STATED PROBLEM 1 -> In the post about µTorrent, which BitTorrent client was in use before the switch to µTorrent?

TEXT BLOCK ->
──────────────────────────────

Doesn’t µTorrent check hashes?
These days, I’m preparing my »Linux distributions for beginners« talk I’m going to give at CLT 2007. This means that I download a bunch of distro DVDs, burn them and install Linux from them to see how they behave. Having made some bad experiences with broken HTTP downloads last year, I’m now using BitTorrent exclusively, because it’s extensively checksummed and every broken fragment is downloaded again until it is OK.
It just so happened that I switched to µTorrent a few weeks ago. Before that, I used Azureus, which is written in Java, takes ages to load, eats up quite some resources and crashes at least twice a week. (Yes, you read this correctly: Although it’s written in Java, it crashes. Hard. With a General Protection Fault, in a different module each time. Don’t ask me.) µTorrent solved these problems all at once. Granted, the UI is even more cryptic than Azureus’, but that’s a fair price for stability.

──────────────────────────────

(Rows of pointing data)

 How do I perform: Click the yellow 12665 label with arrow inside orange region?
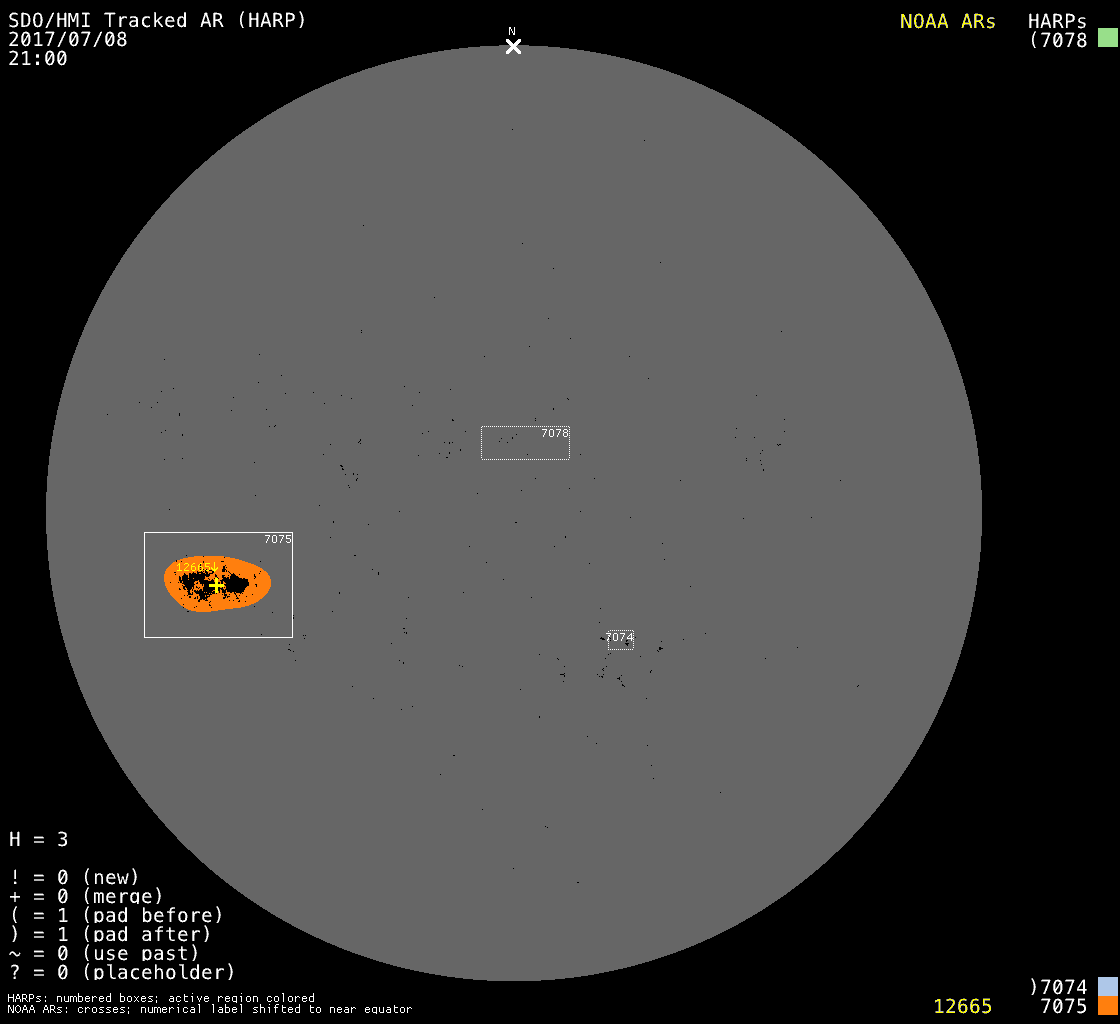(x=196, y=567)
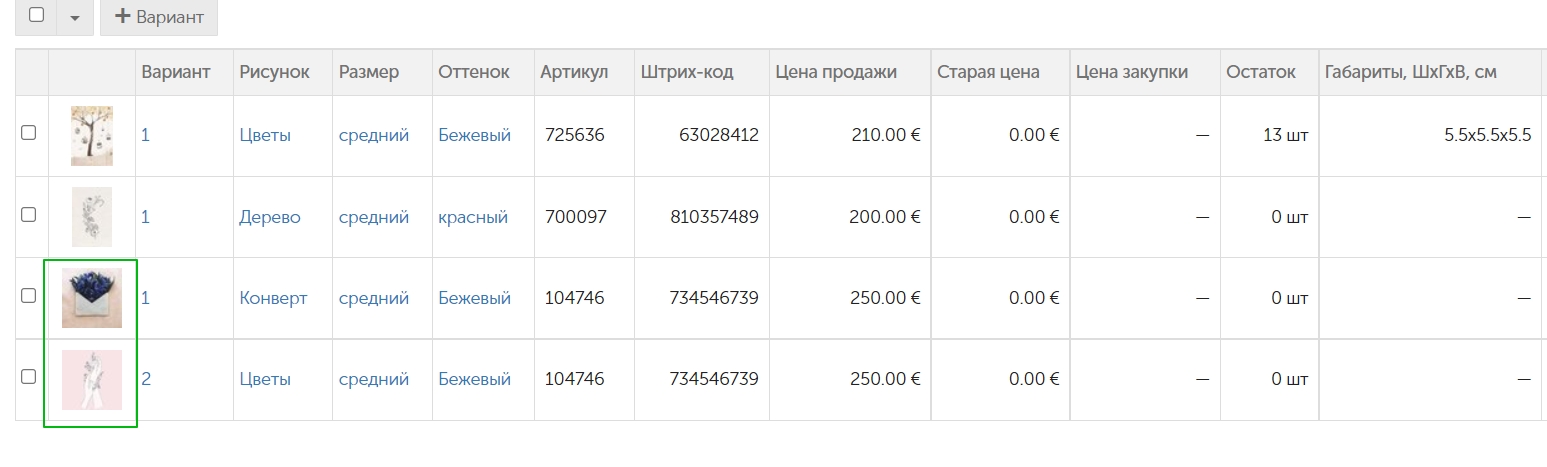Sort by the Цена продажи column header

[836, 72]
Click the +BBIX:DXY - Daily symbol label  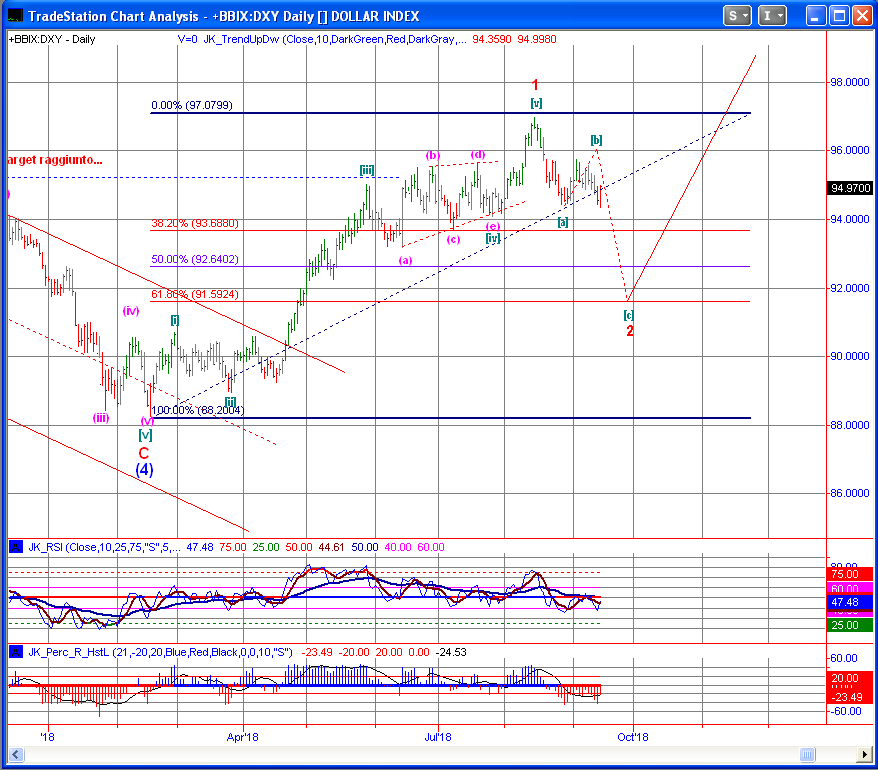(52, 39)
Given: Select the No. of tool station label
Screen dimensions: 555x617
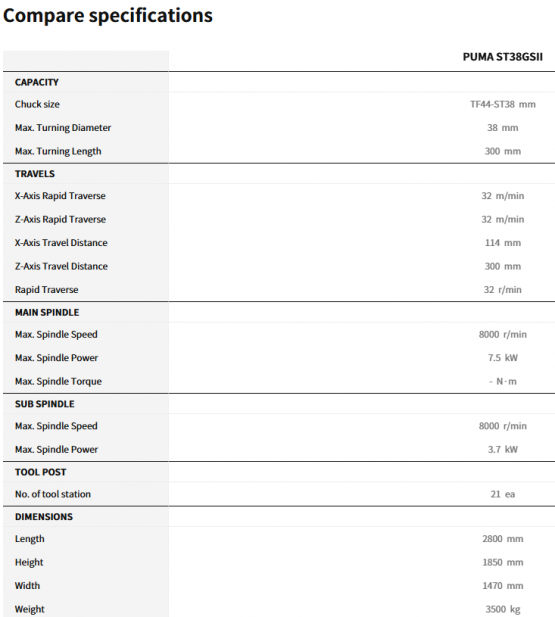Looking at the screenshot, I should click(x=53, y=494).
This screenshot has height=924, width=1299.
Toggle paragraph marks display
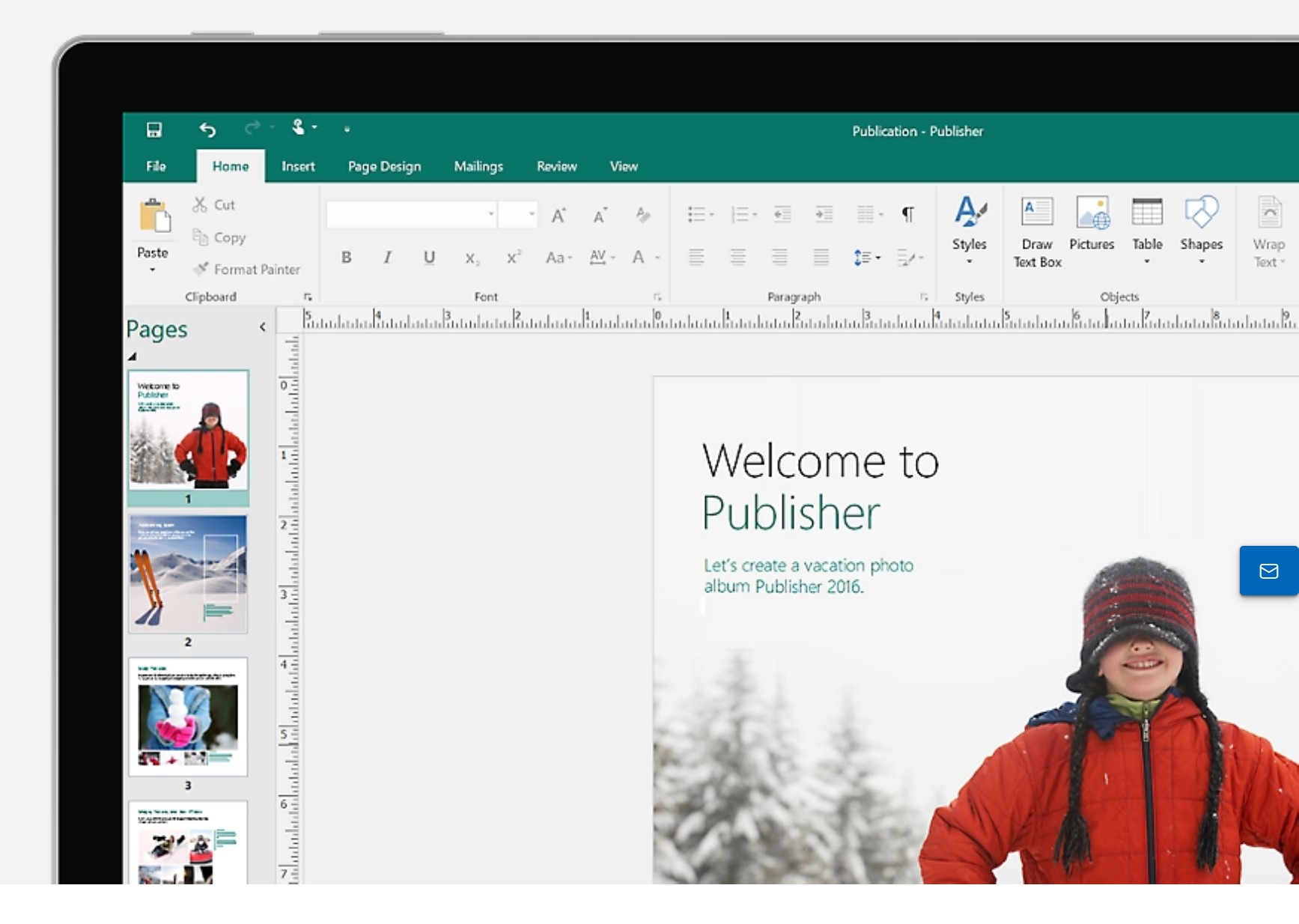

──────────────────────────────

STATED PROBLEM 2 -> Write out the records word for word, from the line containing "Given: Select the No. of tool station label" through the end of the records, and leave out the pictures.

WORKED ANSWER 1 -> Azureus

WORKED ANSWER 2 ->
Given: Select the No. of tool station label
Screen dimensions: 555x617
Looking at the screenshot, I should click(x=53, y=494).
This screenshot has height=924, width=1299.
Toggle paragraph marks display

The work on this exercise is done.